A team of researchers at the University of Minnesota has developed a new non-invasive brain-computer interface that allows people to control a robotic arm using only their minds.

This new technique, described in a paper published in the journal Scientific Reports, could potentially help millions of people who were paralyzed or suffering from neurodegenerative diseases.

"This is the first time in the world that people can operate a robotic arm to reach and grasp objects in a complex 3D environment using only their thoughts without a brain implant," said Bin He, a biomedical engineering professor at University of Minnesota and lead researchers of the study, in a press release. "Just by imagining moving their arms, they were able to move the robotic arm."
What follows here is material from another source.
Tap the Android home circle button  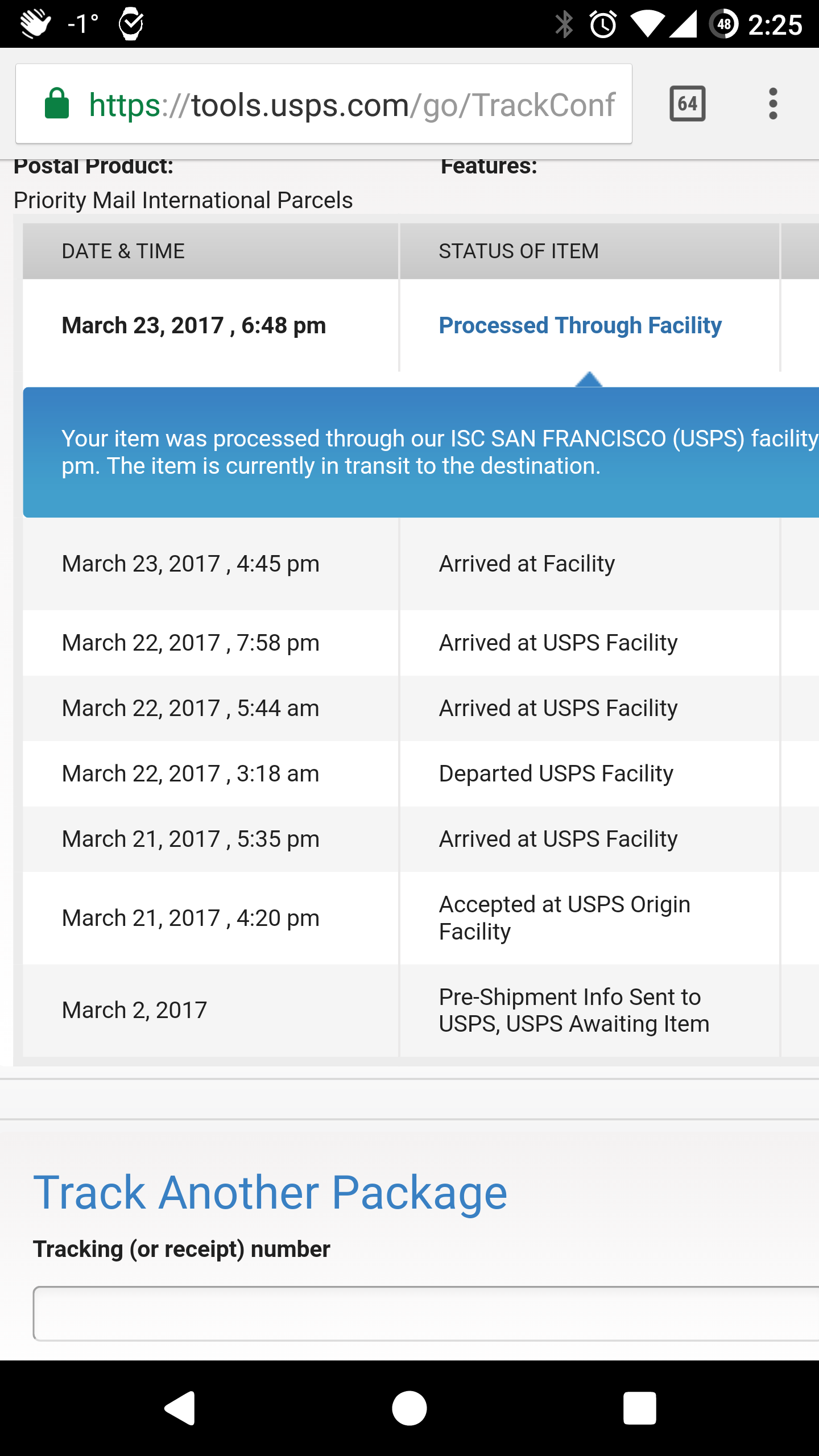(410, 1408)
Dubbed as electroencephalography (EEG) based brain-computer interface, the non-invasive technique uses a specialized, high-tech EEG cap. This brain cap is fitted with 64 electrodes, making it possible to record weak electrical activity of the subjects' brains and covert their thoughts into actions with the help of advanced signal processing and machine learning.
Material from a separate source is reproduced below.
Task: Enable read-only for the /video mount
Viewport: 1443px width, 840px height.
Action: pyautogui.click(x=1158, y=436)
To test out their brain-computer interface, the researchers recruited 8 healthy human subjects to complete experimental sessions wearing the cap.

At first, the subjects were asked to learn to control a virtual cursor on the computer screen using their minds. After that, they learned to control a robotic arm to reach and grasp objects in fixed location. Eventually, the participants were able to freely grasp objects in random position and move certain objects from a table to a three-layer shelf with only their minds.

The average success rate of the participants when it comes to picking up objects with their minds is above 80 percent, while the average success rate of moving an object from the table into the shelf is 70 percent.

The researchers noted that the brain-computer interface works due to the tiny electric current produced by the neurons in the motor cortex every time people think about movement. Different kinds of movement activates different assortment of neurons. By sorting out the different assessments using advanced signal processing, the researchers were able to convert those thoughts into movements that can be translated by the robotic arm.